-- Records for this task follows --

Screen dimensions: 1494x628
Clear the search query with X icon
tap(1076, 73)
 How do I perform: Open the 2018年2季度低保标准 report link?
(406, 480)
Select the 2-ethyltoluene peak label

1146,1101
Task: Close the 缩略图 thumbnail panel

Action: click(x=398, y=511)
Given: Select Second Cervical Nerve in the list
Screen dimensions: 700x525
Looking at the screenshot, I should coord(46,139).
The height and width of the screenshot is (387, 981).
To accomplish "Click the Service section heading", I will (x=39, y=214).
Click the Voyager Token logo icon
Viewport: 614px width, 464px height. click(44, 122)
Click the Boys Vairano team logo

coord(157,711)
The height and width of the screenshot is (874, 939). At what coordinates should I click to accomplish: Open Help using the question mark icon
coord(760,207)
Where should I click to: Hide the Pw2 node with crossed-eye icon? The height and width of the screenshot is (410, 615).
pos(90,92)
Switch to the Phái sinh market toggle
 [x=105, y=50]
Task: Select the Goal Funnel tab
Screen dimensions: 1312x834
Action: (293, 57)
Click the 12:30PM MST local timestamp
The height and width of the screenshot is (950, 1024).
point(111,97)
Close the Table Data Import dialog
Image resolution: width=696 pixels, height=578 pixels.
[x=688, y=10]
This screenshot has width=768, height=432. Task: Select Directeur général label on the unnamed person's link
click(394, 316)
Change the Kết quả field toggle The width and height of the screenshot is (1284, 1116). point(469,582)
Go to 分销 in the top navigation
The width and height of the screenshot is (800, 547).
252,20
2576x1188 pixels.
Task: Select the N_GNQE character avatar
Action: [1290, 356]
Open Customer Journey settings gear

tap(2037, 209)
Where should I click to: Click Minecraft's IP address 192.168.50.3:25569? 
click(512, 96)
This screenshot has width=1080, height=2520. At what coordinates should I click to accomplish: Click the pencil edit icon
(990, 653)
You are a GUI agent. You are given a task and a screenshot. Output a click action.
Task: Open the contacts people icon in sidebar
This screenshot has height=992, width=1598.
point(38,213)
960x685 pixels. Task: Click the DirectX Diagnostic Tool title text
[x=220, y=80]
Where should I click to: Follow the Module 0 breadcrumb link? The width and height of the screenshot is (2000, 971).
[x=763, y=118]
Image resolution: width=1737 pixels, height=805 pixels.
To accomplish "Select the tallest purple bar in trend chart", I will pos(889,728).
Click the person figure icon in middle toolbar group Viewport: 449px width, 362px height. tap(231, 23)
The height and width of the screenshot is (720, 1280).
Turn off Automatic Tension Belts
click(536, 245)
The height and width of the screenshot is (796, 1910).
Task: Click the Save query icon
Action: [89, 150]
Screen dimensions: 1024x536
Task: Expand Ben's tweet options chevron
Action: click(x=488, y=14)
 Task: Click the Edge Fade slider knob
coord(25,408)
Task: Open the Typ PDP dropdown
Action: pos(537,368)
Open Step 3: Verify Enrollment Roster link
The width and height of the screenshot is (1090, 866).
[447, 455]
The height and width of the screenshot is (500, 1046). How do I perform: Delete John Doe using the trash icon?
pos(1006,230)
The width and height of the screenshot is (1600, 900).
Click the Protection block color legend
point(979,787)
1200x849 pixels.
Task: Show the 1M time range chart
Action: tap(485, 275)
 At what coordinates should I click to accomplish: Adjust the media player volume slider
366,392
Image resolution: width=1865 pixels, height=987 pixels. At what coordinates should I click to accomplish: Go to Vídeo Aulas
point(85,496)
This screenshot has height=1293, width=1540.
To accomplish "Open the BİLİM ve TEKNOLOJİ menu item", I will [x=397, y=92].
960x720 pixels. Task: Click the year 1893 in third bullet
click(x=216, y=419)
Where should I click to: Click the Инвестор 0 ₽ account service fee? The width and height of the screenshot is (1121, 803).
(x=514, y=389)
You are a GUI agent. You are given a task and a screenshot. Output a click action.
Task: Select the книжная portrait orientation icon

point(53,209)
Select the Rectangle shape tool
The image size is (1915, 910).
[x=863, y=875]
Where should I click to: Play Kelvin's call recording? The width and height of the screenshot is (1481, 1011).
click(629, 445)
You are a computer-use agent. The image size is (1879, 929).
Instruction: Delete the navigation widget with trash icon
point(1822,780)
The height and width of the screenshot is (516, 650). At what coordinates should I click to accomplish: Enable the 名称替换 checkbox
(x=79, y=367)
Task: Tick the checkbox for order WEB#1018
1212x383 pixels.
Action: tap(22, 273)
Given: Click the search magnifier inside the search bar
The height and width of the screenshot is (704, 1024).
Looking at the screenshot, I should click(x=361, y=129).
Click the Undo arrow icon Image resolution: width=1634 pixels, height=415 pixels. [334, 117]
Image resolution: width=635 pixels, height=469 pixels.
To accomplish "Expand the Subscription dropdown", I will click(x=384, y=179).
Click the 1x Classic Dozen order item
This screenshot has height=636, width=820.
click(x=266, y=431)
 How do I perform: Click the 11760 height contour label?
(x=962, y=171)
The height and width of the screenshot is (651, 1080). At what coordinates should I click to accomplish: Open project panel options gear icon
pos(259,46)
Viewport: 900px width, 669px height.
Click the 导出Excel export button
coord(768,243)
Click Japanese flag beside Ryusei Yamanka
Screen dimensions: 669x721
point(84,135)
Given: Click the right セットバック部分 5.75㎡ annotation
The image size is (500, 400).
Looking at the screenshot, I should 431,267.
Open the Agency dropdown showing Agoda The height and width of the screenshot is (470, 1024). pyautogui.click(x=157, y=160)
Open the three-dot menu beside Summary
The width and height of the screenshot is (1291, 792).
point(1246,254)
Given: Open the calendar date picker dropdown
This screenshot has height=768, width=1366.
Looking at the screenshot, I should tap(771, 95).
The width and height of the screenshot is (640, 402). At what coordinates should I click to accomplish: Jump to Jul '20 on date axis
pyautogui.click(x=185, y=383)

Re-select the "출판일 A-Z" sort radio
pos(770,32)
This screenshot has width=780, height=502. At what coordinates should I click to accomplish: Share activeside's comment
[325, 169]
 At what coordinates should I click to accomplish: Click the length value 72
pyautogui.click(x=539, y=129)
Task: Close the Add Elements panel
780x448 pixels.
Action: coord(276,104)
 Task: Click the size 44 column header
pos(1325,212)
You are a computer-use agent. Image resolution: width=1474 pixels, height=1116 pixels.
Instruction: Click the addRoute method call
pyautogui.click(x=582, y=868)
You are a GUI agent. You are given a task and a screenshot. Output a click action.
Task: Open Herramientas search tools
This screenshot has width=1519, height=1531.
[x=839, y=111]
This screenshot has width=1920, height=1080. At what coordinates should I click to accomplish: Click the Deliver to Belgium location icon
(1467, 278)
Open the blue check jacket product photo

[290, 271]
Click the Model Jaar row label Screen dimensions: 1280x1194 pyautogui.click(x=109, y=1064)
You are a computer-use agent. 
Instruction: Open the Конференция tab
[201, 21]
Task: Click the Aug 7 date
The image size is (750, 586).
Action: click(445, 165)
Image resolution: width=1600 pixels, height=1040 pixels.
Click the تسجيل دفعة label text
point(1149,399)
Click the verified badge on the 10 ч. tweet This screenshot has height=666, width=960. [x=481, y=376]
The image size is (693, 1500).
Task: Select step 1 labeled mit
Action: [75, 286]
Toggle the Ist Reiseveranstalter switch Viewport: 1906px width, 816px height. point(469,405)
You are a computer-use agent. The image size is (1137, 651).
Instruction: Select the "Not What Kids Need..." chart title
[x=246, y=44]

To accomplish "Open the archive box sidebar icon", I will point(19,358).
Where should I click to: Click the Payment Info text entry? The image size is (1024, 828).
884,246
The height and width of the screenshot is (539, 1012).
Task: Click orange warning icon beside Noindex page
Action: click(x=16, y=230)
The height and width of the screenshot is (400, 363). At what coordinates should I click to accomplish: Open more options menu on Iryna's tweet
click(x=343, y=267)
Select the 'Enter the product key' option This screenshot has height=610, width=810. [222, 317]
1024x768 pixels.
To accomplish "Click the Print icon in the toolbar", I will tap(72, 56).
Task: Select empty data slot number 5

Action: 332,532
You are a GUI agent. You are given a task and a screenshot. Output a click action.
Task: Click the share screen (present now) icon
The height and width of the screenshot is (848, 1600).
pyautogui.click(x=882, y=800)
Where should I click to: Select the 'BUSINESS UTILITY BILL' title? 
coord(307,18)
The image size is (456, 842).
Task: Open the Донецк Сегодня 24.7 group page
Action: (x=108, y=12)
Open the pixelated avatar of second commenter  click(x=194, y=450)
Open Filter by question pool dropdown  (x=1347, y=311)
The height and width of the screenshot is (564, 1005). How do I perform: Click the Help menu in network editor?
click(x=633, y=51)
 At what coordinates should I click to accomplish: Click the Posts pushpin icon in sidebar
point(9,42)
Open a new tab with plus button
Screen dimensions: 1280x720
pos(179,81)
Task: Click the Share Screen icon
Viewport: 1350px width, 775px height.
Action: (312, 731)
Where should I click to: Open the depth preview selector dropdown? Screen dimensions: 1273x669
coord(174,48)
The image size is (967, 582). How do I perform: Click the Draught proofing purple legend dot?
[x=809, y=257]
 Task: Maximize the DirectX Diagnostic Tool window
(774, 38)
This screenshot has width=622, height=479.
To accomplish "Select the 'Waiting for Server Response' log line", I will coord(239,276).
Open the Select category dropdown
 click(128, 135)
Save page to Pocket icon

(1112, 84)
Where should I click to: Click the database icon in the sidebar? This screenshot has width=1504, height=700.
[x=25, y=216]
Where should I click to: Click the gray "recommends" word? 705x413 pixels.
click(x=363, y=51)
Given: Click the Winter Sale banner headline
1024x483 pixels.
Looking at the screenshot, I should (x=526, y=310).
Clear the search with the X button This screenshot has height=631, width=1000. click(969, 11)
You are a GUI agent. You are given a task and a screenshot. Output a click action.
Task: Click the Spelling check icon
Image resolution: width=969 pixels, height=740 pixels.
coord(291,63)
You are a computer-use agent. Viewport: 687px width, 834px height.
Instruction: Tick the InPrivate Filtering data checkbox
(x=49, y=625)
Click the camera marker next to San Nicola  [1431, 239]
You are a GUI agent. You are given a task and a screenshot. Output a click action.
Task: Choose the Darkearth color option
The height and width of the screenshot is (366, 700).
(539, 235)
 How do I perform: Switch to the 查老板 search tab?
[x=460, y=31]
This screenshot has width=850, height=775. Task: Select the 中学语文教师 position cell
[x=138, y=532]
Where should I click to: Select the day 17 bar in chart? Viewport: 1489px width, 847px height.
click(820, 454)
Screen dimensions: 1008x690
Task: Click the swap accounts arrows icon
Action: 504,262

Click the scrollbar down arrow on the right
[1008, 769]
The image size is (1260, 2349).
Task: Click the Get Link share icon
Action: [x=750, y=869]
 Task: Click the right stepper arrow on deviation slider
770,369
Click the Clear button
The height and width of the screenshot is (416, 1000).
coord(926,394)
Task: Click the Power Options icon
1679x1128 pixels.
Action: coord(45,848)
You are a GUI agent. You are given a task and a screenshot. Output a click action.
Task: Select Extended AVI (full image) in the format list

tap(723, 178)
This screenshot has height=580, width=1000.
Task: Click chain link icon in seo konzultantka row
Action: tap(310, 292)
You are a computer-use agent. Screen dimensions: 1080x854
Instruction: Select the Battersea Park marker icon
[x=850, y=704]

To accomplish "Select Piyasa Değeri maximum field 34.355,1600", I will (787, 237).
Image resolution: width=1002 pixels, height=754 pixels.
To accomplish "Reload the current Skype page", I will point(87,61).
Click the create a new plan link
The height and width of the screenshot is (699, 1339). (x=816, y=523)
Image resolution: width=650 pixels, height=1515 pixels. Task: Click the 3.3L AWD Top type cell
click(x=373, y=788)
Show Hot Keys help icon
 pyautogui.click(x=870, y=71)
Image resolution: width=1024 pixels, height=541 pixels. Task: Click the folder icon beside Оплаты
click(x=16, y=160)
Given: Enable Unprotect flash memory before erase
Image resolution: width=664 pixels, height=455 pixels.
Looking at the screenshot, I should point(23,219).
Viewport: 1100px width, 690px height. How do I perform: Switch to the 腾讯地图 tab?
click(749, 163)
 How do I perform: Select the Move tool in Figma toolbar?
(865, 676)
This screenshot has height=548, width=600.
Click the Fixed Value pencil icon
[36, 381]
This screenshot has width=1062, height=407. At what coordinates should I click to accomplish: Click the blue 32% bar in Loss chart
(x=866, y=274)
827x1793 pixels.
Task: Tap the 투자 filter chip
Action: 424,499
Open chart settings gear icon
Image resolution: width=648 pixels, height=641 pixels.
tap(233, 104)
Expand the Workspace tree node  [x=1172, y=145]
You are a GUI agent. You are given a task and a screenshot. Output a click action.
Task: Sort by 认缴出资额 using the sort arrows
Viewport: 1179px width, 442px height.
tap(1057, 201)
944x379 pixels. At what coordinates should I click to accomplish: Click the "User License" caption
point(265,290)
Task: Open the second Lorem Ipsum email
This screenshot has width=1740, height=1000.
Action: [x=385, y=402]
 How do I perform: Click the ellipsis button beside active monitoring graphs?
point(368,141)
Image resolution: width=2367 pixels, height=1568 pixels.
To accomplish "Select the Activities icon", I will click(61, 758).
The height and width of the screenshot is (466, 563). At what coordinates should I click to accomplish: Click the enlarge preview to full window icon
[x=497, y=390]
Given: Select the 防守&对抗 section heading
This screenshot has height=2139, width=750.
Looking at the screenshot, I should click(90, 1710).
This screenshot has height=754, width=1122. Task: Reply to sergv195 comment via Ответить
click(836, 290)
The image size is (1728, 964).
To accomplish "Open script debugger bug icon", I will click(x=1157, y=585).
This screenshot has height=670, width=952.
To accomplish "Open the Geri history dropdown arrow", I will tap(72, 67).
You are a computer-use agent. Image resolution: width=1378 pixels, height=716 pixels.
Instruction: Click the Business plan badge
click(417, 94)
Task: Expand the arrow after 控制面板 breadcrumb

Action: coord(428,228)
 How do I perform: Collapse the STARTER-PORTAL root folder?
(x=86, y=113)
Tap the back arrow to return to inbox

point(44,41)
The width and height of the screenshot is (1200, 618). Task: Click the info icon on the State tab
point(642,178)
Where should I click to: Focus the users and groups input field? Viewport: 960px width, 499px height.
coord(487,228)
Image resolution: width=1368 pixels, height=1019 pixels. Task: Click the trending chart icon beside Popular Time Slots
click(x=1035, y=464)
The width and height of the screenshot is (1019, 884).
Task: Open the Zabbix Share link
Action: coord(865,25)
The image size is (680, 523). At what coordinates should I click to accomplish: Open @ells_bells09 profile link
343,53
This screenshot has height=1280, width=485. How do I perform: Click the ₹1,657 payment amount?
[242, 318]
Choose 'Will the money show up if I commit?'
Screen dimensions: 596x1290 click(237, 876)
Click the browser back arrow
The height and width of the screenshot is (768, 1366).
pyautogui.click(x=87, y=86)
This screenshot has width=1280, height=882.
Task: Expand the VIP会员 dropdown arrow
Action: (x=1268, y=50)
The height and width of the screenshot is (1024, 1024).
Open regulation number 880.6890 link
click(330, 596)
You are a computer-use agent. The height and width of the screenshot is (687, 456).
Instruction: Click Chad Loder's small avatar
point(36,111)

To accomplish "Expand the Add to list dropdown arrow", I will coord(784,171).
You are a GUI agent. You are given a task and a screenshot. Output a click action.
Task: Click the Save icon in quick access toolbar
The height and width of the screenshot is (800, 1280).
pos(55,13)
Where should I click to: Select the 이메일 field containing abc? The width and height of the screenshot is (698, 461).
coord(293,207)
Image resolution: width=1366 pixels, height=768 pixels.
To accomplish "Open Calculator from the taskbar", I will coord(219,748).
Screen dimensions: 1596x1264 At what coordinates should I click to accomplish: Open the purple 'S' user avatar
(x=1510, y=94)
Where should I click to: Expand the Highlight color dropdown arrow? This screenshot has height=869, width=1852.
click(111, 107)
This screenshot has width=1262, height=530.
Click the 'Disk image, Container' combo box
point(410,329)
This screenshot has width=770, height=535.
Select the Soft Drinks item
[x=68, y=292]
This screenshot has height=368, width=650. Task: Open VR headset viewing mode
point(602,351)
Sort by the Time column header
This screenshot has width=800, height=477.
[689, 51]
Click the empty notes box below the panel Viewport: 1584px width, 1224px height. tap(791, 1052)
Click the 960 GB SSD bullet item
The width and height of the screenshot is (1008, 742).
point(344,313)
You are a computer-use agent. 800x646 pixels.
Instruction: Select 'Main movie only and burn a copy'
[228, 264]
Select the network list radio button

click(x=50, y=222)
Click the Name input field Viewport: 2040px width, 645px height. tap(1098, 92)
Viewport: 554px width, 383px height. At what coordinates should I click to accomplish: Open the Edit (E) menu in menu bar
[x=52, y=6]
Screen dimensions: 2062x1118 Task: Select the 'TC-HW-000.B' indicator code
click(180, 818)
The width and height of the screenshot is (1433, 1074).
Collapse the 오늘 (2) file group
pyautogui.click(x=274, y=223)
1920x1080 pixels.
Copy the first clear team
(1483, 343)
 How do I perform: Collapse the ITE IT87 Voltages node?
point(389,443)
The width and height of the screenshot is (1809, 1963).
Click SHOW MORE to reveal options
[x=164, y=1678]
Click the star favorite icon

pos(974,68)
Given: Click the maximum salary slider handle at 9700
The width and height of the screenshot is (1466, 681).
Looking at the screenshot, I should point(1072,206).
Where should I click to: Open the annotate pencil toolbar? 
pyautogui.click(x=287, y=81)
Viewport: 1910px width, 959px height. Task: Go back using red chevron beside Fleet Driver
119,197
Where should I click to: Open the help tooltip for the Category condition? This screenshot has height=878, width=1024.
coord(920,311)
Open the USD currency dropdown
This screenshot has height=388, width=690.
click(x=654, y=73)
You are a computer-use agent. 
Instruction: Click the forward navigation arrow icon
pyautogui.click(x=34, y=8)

-- Records for this task concluded --

> [Task prompt]:
Only lines with the word "order" go in the answer. Take them all from the entries above.

> [Completed exercise]:
Task: Tick the checkbox for order WEB#1018
Click the 1x Classic Dozen order item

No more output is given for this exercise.